Especially now that I have (for the most part) moved out from home, I have been faced with a lot of tasks that I never really did by myself back when living with my parents.
Apart from general things like grocery shopping, doing laundry or other menial tasks, I now find myself actually spending time by myself when it comes to things like going out to eat, going shopping or hanging out in town. Just a year ago I felt a lot of anxiety when even thinking about having to do something on my own. The thought of going to the cinema by myself or visiting a museum by myself was terrifying to me. I always wanted someone there to make me feel… safe, I guess.
It took quite some time until I was comfortable with being by myself. Take eating at a restaurant alone for example; I was so anxious the whole time I did that for the first time, I barely even enjoyed the food. What helped me were baby steps. I started by going to more casual restaurants / cafés and listening to music or reading a book. When I was in the middle of learning for finals, I started to go out to cafés a lot to work and study there, as I felt I needed to get out of the house. The more I went, the less daunting the experience was.

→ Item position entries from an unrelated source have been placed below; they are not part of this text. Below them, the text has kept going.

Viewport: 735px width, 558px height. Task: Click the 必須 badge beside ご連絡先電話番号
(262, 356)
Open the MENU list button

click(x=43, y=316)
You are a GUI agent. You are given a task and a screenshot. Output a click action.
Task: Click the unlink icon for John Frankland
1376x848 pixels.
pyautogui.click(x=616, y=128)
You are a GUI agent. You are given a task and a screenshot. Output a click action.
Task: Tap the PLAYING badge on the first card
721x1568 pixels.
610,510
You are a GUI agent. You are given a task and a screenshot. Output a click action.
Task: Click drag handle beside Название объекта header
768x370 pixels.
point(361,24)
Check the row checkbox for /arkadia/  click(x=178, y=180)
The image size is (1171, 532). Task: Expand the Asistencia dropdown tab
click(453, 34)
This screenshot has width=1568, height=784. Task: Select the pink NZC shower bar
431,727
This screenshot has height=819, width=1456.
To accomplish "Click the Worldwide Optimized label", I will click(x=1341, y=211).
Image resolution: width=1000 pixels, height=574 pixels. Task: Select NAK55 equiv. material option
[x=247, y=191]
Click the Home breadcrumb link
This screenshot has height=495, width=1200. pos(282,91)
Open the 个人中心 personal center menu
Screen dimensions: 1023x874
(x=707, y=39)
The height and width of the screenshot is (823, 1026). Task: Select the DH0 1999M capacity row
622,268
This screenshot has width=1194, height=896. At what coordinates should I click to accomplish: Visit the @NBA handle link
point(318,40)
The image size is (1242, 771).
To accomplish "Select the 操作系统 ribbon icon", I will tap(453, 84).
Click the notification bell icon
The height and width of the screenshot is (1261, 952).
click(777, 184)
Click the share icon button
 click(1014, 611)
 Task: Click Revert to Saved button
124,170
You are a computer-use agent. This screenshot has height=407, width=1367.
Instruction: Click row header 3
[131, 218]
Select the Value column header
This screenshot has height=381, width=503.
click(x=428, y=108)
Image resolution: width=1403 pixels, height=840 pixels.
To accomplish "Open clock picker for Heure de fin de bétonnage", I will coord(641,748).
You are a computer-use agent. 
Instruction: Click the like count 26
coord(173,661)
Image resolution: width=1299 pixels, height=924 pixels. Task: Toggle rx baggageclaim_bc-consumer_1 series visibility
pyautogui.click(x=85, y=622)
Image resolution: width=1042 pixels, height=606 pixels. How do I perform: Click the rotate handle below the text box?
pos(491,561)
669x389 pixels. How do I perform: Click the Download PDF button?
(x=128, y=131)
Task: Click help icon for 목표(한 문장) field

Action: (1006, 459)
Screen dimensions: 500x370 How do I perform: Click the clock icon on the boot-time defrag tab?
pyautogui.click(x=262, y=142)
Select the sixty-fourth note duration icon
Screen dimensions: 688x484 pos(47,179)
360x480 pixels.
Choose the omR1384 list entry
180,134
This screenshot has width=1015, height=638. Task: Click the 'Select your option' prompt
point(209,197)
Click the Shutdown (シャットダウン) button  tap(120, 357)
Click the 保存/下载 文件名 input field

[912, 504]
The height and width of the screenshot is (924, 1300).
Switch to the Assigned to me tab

Now I frequently visit the museums and exhibitions that intrigue me by myself. The pressure of convincing somebody to go with me has completely evaporated along with my fear of doing something by myself. I actually enjoy it more when I’m on my own. For some reason I feel like I connect to the art more when it’s just me because I’m giving it my undivided attention.
Moving past my fears and just doing things because I want to has been so rewarding and freeing. Instead of constantly worrying I just do and experience. The more time I spend with myself, the more comfortable I feel with myself. I am proud that I approach tasks head-on. Through all of my struggles, I finally feel like I have become more in touch with myself.
The more I grow up and evolve, the more have I learned that you should cherish that time you spend by yourself, with yourself – especially when you’re in the midst of figuring your life out. It is on those days when I am in my own company, forced to confront issues and problems, that I truly accomplish personal growth.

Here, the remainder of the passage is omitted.